L’attività illecita legata allo spaccio nei boschi di Vergiate era finita da tempo sotto la lente d’ingrandimento delle forze dell’ordine. Grazie a un monitoraggio costante e sinergico condotto dalle pattuglie della Stazione di Vergiate e del Nucleo Operativo e Radiomobile, sono stati acquisiti elementi informativi cruciali sulla gestione della piazza di spaccio. La posizione strategica del bosco, vicino alle principali vie di comunicazione, rendeva l’area particolarmente attiva e frequentata dagli acquirenti.
L’irruzione dello Squadrone Eliportato Cacciatori di Calabria
Per colpire al cuore l’organizzazione, i Carabinieri di Gallarate si sono avvalsi del prezioso contributo dello Squadrone Eliportato Carabinieri Cacciatori di Calabria.
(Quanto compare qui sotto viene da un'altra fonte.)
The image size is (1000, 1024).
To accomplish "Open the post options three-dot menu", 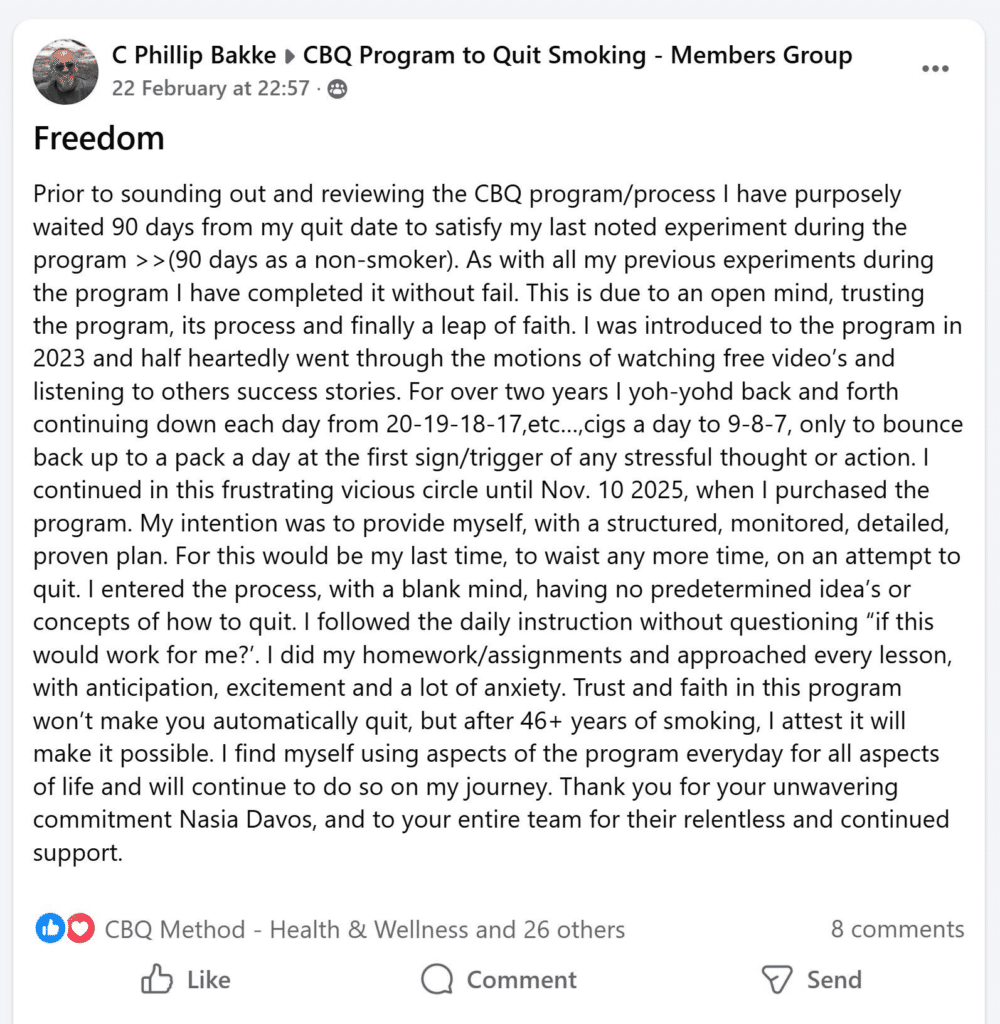I will (x=936, y=68).
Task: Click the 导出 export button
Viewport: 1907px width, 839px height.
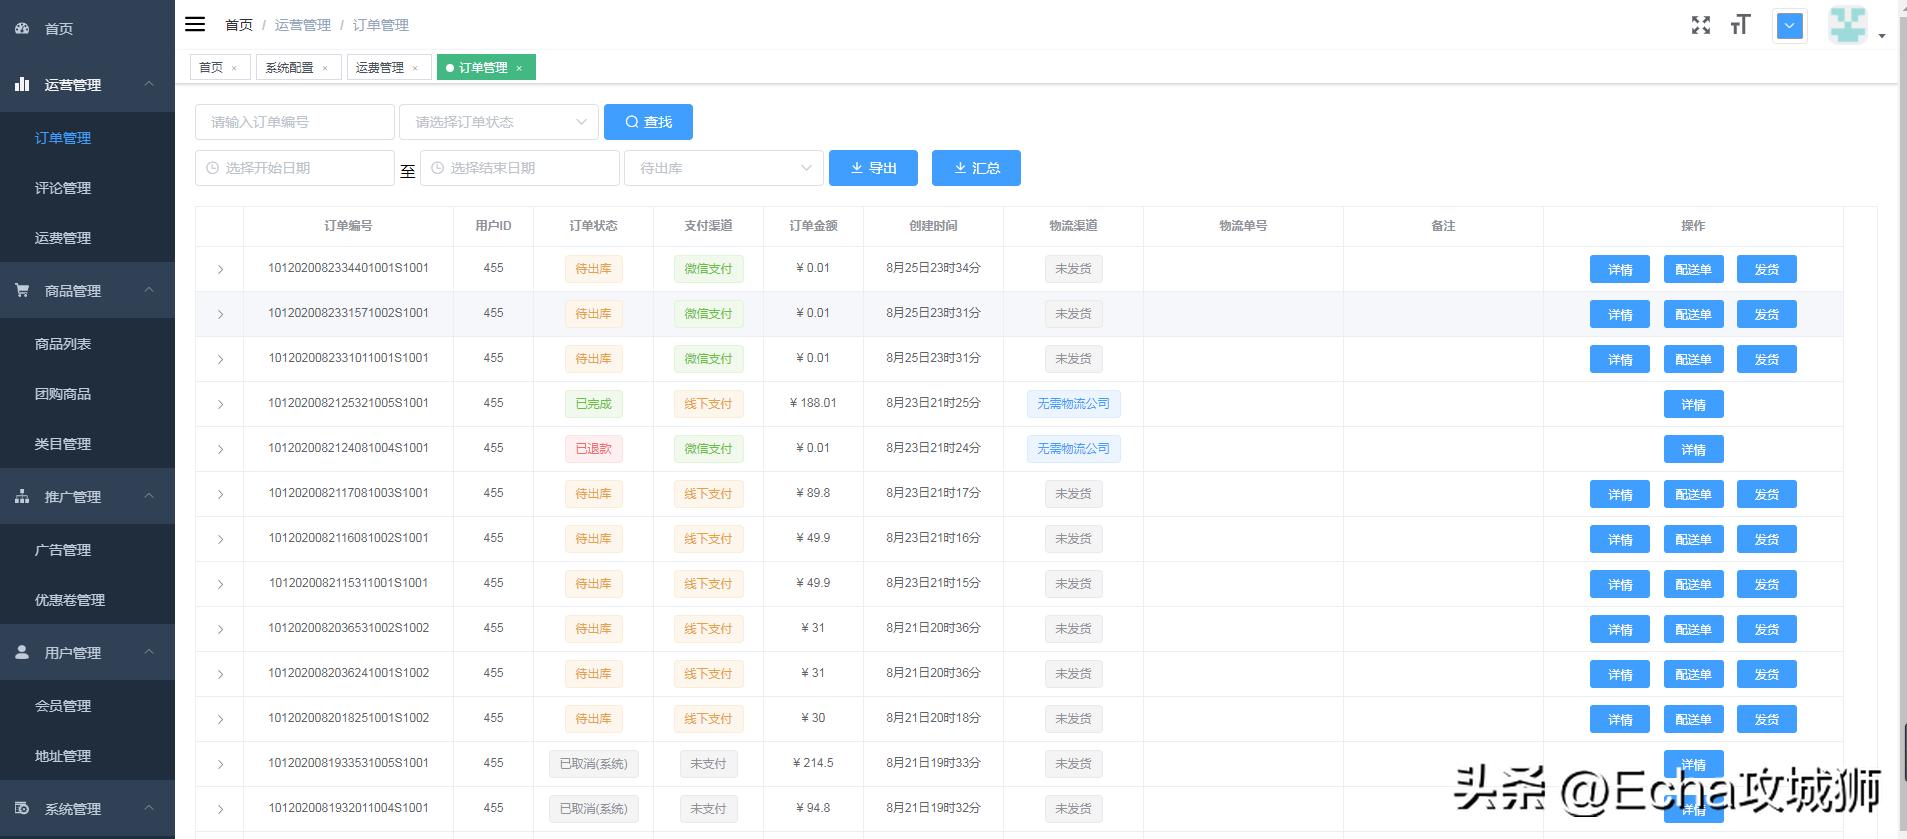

Questi reparti specializzati, addestrati per operare in ambienti impervi e zone boschive difficili da monitorare, hanno eseguito un’infiltrazione “chirurgica” nel fitto della vegetazione.
L’intervento è stato puntuale e risolutivo: i militari sono riusciti a localizzare in breve tempo il bivacco utilizzato dai malviventi. L’effetto sorpresa è stato totale, tanto che uno dei due uomini è stato sorpreso e bloccato mentre ancora dormiva all’interno del rifugio improvvisato. Questa modalità d’azione dimostra l’efficacia tattica raggiunta nel monitoraggio del territorio e nella neutralizzazione dei punti di spaccio boschivi.
Il tentativo di fuga e il sequestro della droga
Mentre il primo malfattore veniva catturato nel sonno, il suo complice ha tentato una fuga disperata tra la vegetazione. Tuttavia, il cordone di sicurezza dei Carabinieri ha reso vano ogni sforzo: l’uomo è stato rapidamente raggiunto, bloccato e messo in sicurezza dai militari.
Al momento della cattura, l’attenzione degli inquirenti si è concentrata su un marsupio che l’uomo custodiva con particolare cura. All’interno è stato rinvenuto un vero e proprio kit dello spaccio:
* Sostanze stupefacenti: 20 grammi di cocaina, 15 grammi di eroina e 35 grammi di hashish.
* Denaro contante: circa 300 euro, ritenuti provento dell’attività illecita.
* Strumentazione tecnica: un bilancino di precisione e materiale vario per il confezionamento delle dosi.
* Comunicazioni: una serie di telefoni cellulari utilizzati esclusivamente per gestire i contatti con i clienti e l’approvvigionamento.
Provvedimenti giudiziari ed espulsioni
L’esito dell’operazione contro lo spaccio nei boschi di Vergiate ha portato a conseguenze immediate per i due cittadini stranieri coinvolti. L’uomo trovato in possesso della droga è stato tratto in arresto e condotto, nella mattinata odierna, presso il Tribunale di Busto Arsizio per affrontare il giudizio direttissimo.
Per quanto riguarda il secondo connazionale, la sua posizione è stata attentamente valutata dalle autorità competenti. Nei suoi confronti sono state avviate le pratiche necessarie per l’espulsione dal territorio nazionale, procedura curata dall’Ufficio Immigrazione della Questura di Varese. Questo provvedimento sottolinea la volontà delle istituzioni di non limitarsi alla sola repressione penale, ma di agire anche sul piano amministrativo per garantire la sicurezza della comunità varesina.
Un territorio sotto sorveglianza speciale
La zona di Vergiate e le sue aree boschive restano al centro dell’attenzione del Comando Provinciale Carabinieri di Varese. La lotta alla criminalità che sfrutta le zone verdi come zone d’ombra per il traffico di morte continua senza sosta. La collaborazione tra reparti territoriali e unità specializzate come i “Cacciatori” si conferma l’arma vincente per restituire i boschi alla cittadinanza, sottraendoli al degrado e all’illegalità.
L’operazione conclusasi ieri è solo un tassello di una strategia più ampia volta a eradicare le “batterie” di spacciatori che cercano di stabilirsi permanentemente nelle aree verdi del territorio.